WHAT YOU SHOULD DO = Each line with the string "computer" is to be copied from the records below.

INFORMATION SUPPLIED =
▶

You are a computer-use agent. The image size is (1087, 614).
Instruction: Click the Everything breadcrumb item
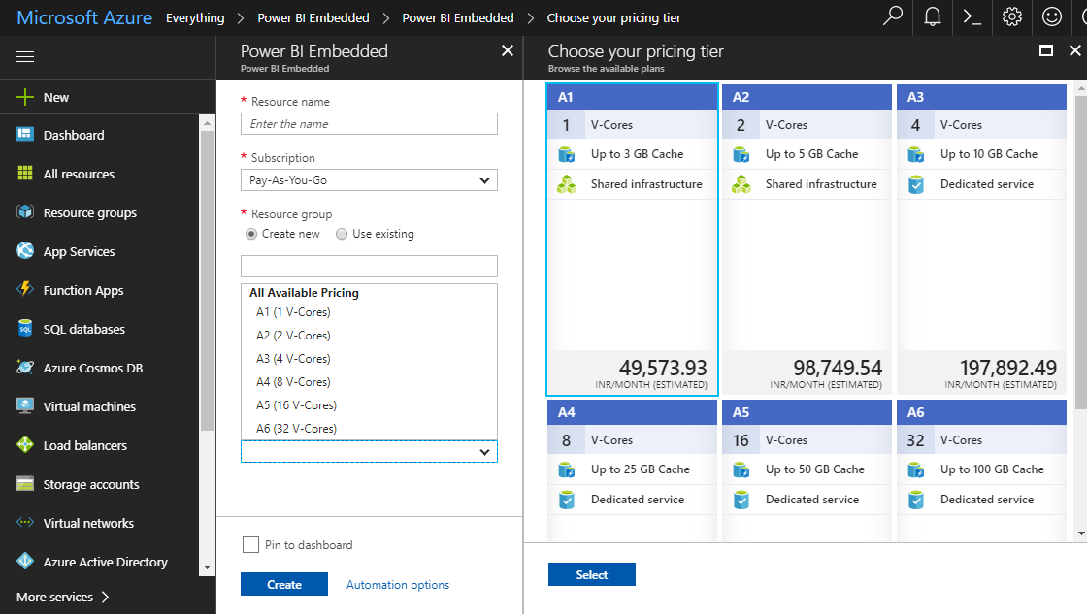[x=194, y=17]
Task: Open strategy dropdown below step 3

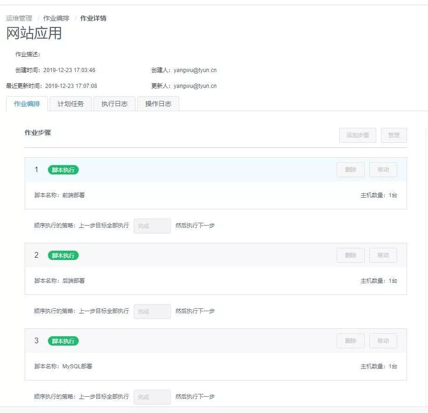Action: pyautogui.click(x=152, y=397)
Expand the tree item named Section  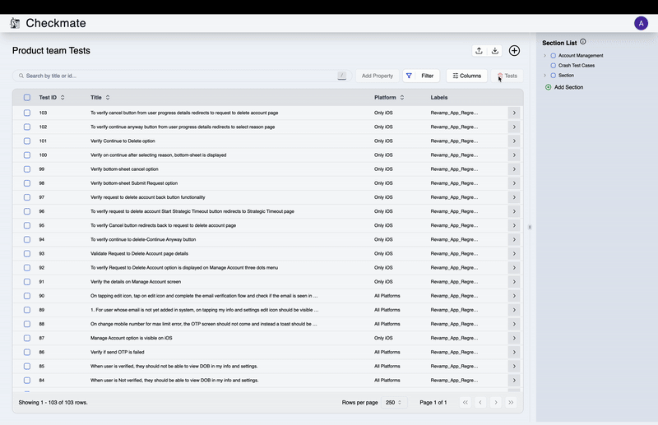pyautogui.click(x=544, y=75)
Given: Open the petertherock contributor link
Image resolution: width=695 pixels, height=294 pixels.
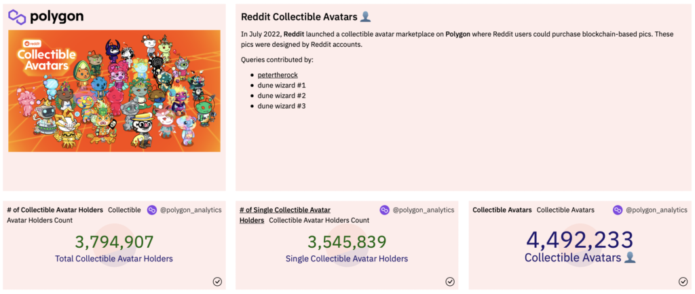Looking at the screenshot, I should [x=278, y=75].
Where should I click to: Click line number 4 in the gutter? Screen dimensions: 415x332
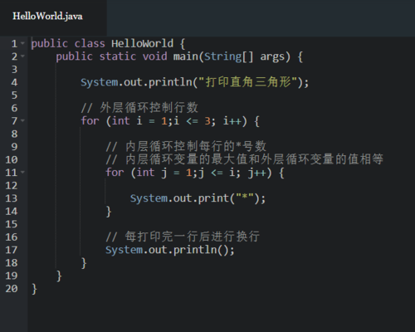click(x=14, y=82)
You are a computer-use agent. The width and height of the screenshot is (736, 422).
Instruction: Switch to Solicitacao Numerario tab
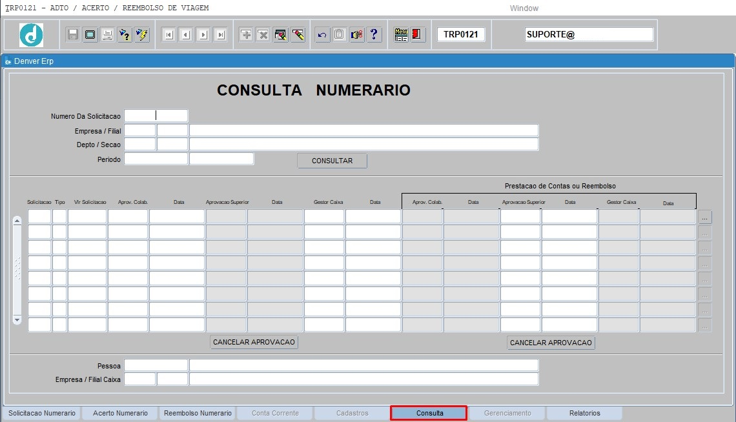pos(42,413)
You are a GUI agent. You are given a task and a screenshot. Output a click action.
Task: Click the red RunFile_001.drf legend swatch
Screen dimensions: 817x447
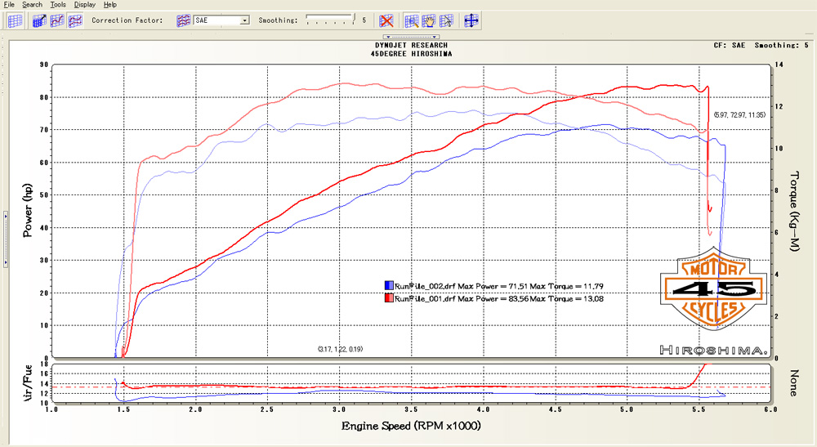[x=388, y=299]

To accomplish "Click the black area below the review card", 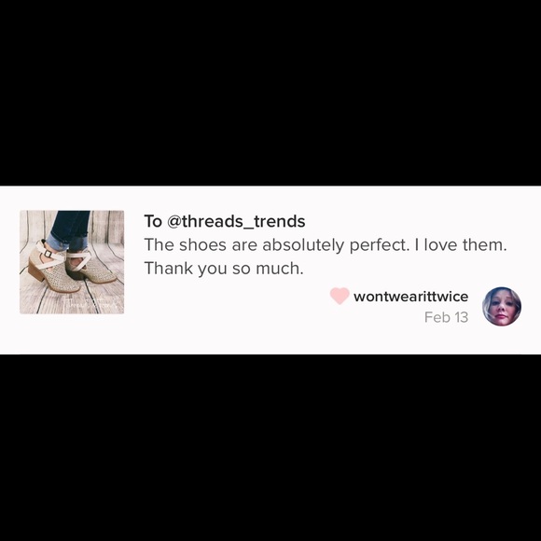I will point(271,448).
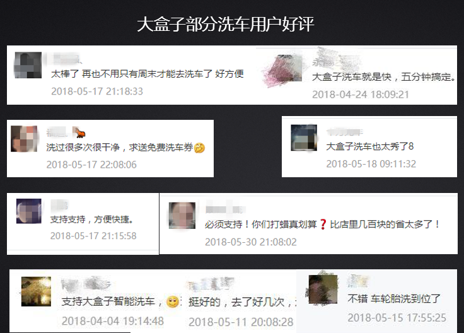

◀

OUTPUT FOR THIS EXERCISE =
You are a computer-use agent. The image size is (1087, 614).
You are a computer-use agent. The width and height of the screenshot is (736, 422).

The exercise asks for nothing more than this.